The Ibero-American Institute or IAI is an interdisciplinary institution located in Berlin, Germany for academic and cultural exchange between Germany and Latin America, Spain, Portugal and the Caribbean. It is the largest non-university research center for Latin American Studies outside of Latin America. It also features the largest specialized library in Europe on Latin America, Spain, Portugal and the Caribbean. In addition to a large rare book collection, the IAI collects and preserves magazines, electronic documents, maps, audio media, photographs, videos, DVDs, papers and diverse additional materials. The IAI is a member of the Research Association CEISAL and the documentation network association REDIAL. Founded in 1930, since 1962 the IAI has been an agency of the Prussian Cultural Heritage Foundation. It is located at the Kulturforum near Potsdamer Platz in Berlin-Mitte.
History
The Institute was founded in 1930 and on a core of three large book collections. In the late 1920s, the Argentine scholar Ernesto Quesada had given his approximately 82,000-volume private library to the State of Prussia. In addition, it received the Mexico library of geographer Hermann Hagen, who had collected 25,000 volumes with the support of Mexican PresidentPlutarco Elías Calles. When Institute for Latin America Studies in Hamburg closed in 1930, its inventory of approximately 10,000 volumes was then transferred the IAI. Thus by the time of its founding, the IAI was already in possession of about 120,000 volumes, a specialized and comprehensive collection that included many rare and valuable books. Apart from the library, an essential element of IAI was the research department. Both were initially housed in the Prussian Royal Stables building, a grand edifice in central Berlin-Mitte. Under the direction of Wilhelm Faupel, the Nazi envoy to rebel General Francisco Franco, the Institute became integrally involved in diplomatic relations between the Third Reich, Spain and Argentina. During World War II it was moved to Berlin-Lankwitz and the books sent into storage to protect them from Allied bombing. An estimated at 40,000 volumes were lost during the war. After the war, as a result of its Nazi activities, the institute was nearly dissolved. On 1 April 1946, the West Berlin City Government took over the financing of the IAI and thus saved it. In that same year the Institute was named the "Latin American Library", and in 1954 it was renamed the "Ibero-American library". In 1957 the library came under the auspices of the Prussian Cultural Heritage Foundation. In 1962 the institution was again named the "Ibero-American Institute." In the following years one of its main tasks was to close the gaps in the collection lost during the War. Here the IAI received great support by foreign institutions, libraries and other facilities. In 1977, the IAI moved into a new building on the Kulturforum at Potsdamer Straße 37.
Structure and Function
Today, the IAI is composed of:
The Library Department
The Department of Research, Special Collections and Projects
The Department of Central Services.
The IAI also publishes monographs and periodicals, for example the magazine Ibero-analysis with topics on the politics, economy, society and culture of the South American countries. In Ibero-Online.de appear lectures held at the IAI which can be downloaded in PDF format. Bibliographies from the IAI holdings on certain topics and numerous publications are also available online.
Library Collection
Sound Archives: media including 15,000 LPs; 2,000 singles; 1,000 shellac discs; 4,500 CDs; 900 music cassettes and 1200 tapes.

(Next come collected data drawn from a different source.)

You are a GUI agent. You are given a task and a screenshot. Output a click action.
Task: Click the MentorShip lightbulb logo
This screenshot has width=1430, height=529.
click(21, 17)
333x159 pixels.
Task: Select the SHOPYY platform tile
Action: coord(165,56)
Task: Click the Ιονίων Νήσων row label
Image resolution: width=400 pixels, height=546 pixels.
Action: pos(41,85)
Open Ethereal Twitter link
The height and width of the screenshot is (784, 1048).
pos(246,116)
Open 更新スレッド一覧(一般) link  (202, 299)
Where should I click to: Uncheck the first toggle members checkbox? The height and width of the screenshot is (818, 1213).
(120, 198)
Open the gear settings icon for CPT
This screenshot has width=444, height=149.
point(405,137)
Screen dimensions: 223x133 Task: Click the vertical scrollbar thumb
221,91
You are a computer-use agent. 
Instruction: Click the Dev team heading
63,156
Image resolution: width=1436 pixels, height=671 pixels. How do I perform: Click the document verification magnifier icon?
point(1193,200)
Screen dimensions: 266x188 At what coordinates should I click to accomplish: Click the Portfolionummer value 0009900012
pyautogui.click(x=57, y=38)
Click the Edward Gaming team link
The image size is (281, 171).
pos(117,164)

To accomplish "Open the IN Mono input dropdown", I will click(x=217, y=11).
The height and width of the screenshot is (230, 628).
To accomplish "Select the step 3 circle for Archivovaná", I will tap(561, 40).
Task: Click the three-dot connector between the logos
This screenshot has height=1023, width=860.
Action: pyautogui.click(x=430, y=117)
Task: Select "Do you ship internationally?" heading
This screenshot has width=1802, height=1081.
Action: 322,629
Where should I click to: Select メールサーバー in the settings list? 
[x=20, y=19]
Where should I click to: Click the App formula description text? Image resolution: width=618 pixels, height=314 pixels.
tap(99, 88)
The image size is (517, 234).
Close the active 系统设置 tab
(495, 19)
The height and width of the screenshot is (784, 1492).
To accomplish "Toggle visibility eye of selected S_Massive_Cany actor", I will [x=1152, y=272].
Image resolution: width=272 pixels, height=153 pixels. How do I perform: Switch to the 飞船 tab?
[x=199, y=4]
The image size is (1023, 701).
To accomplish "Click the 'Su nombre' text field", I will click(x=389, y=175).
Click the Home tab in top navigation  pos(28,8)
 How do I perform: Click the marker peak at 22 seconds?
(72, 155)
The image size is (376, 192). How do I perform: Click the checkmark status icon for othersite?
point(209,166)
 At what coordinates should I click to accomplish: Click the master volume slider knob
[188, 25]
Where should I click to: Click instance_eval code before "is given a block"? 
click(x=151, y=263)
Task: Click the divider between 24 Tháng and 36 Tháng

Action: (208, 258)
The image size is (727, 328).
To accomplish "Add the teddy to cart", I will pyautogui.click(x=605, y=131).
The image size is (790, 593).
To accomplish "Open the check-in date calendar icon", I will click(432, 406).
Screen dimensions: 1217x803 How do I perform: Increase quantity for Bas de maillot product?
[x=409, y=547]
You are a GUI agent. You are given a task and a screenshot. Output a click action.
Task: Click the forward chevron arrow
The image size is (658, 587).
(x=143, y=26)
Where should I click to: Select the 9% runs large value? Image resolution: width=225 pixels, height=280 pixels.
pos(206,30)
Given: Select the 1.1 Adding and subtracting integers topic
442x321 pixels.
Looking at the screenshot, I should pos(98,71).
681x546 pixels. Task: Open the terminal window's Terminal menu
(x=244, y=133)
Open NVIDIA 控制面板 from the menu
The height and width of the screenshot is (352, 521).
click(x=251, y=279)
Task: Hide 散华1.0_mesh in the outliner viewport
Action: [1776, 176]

Map Collection: Latin America, the Iberian Peninsula and former Spanish and Portuguese colonies, comprising an estimated 68,550 printed and 80 hand-drawn maps and 1348 atlases.
Picture Archive: The collection began in 1973 and contains approximately 60,000 photographs and 22,000 slides.
Newspapers: Articles about Spain, Portugal, Latin America and the Caribbean have been collected since the founding of the IAI in 1930. The collection includes an estimated 300,000 clippings. In 1990, the collections of the GDR Institute for International Politics and Economics and the German Institute for Contemporary History of the GDR were added. This includes approximately 76,000 newspaper clippings from the international press. Following digitization, no physical clippings have been collected since 1999.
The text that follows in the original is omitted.